> ABOUT THIS EXERCISE: Copy the entries below exactly; any picture among them should be left out.

> RECORDS FOR THE TASK:
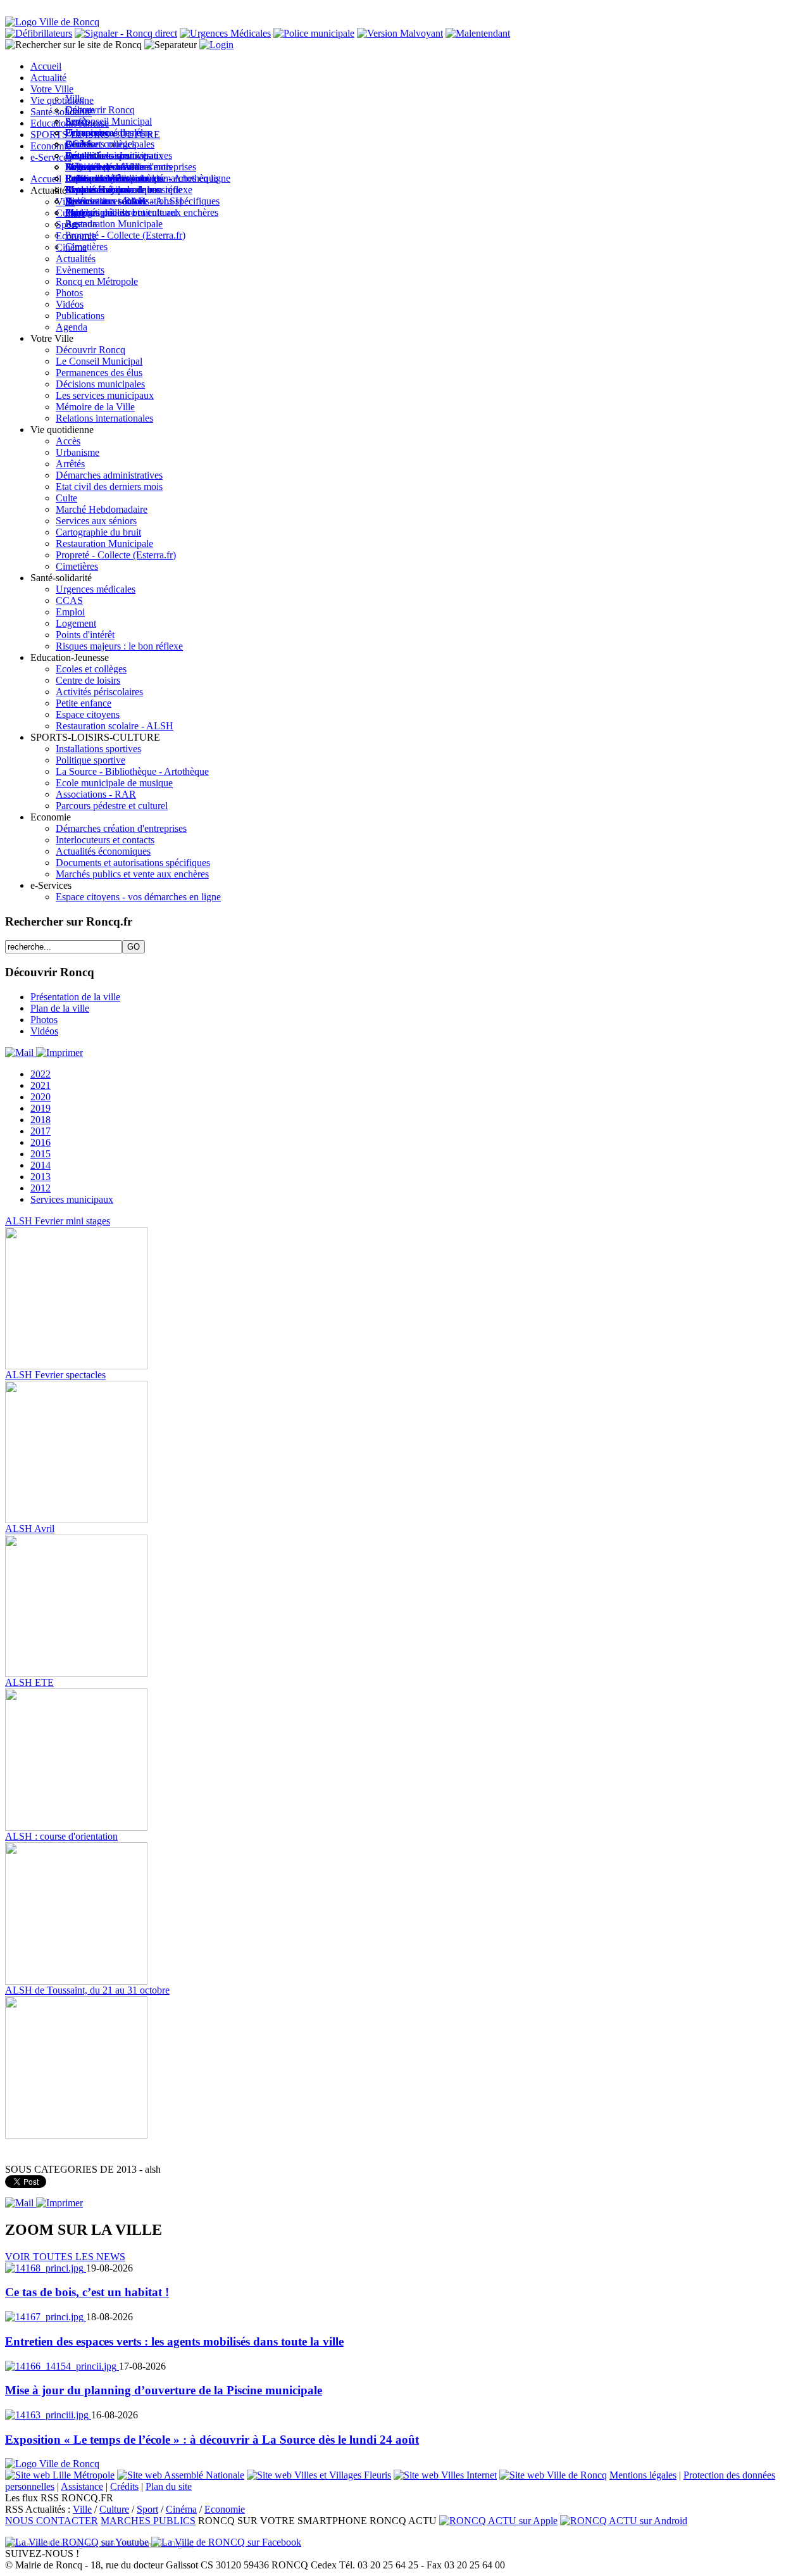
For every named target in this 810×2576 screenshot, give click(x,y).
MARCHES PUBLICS (148, 2520)
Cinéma (181, 2509)
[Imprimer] (59, 1052)
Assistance (82, 2486)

> OUTPUT OF THE EXERCISE:
For every named target in this 810×2576 screenshot, give click(x,y).
MARCHES PUBLICS (148, 2520)
Cinéma (181, 2509)
[Imprimer] (59, 1052)
Assistance (82, 2486)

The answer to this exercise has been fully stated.